Doug Elmendorf is a very fine head of the CBO, and I think it would be splendid if Republicans reappointed him to head the office. (I'm pretty sure they won't, for various reasons, but I think he would do a great job if they did.) There are a lot of credible right-leaning people who could also do a great job. And none of them are going to "fix" what is wrong with the CBO, because the CBO is basically working pretty well. I'm not saying I might not quibble with some of its modeling choices, because this is America, darn it, and it's a citizen's sacred right to quibble. But they're very smart people who know what they're doing, and they are doing as best they can to give fair estimates of what things will cost and what they will do to the economy.

The problem with the CBO is that any such project requires certain procedural conventions. For example, it forecasts over a set period in order to make choices easily comparable and to reduce the uncertainty in its predictions. (The longer your model runs, the more the unforeseen circumstances pile up.) It forecasts based on current law, because otherwise the model would be defined by an analyst's intuition about the future course of elections and legislation. It uses models that generate fairly predictable responses to various inputs. And so forth.
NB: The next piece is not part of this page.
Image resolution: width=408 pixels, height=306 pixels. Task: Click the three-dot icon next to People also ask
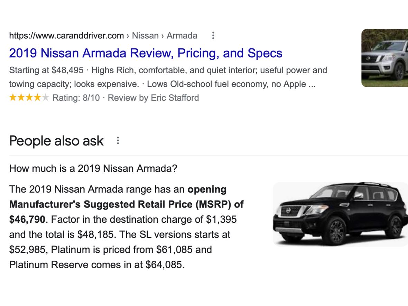(x=118, y=140)
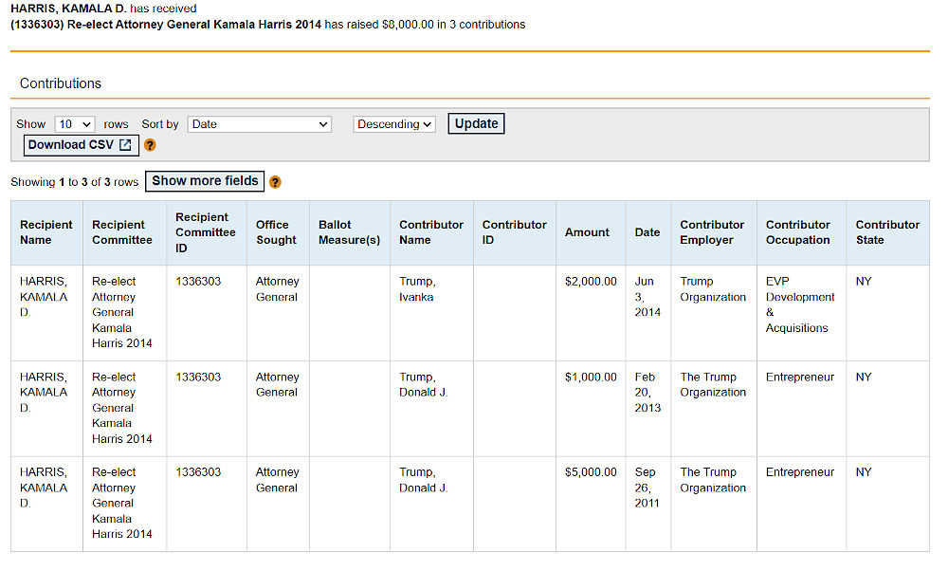The image size is (948, 571).
Task: Click the Show more fields button
Action: tap(205, 181)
These predictable conventions are an excellent idea. Without them, CBO forecasts would be mercurial reports subject to heavy bias toward the policy preferences of the analysts. I know that Republicans think the CBO was giving Democrats a helping hand in gaming the system, but if anything, the opposite was the case -- Elmendorf went out of his way to emphasize the uncertainties that underlay the headline numbers. If I thought that there had been anything less than honorable about the office's conduct, you can bet I would have said so; I wasn't exactly shy about criticizing Obamacare during its passage. But I came away from every report and interaction impressed with the integrity, humility and hard work of the CBO.

So how, then, did the scores get gamed? As I suggested in my last post, predictable conventions are necessary -- that's why we have accounting standards, not reports from accountants that say "This company looks pretty good to me!" But the problem with predictable conventions is that you can game them. Companies do it with accounting, salespeople do it with commission calculations, and politicians do it with their budget people. We can certainly try to reduce this behavior -- for example, by screaming loud and long when it happens. But the problem is usually not with the standards, nor with the auditors. It's with the folks trying to comply with the letter of the rules while flagrantly violating the spirit.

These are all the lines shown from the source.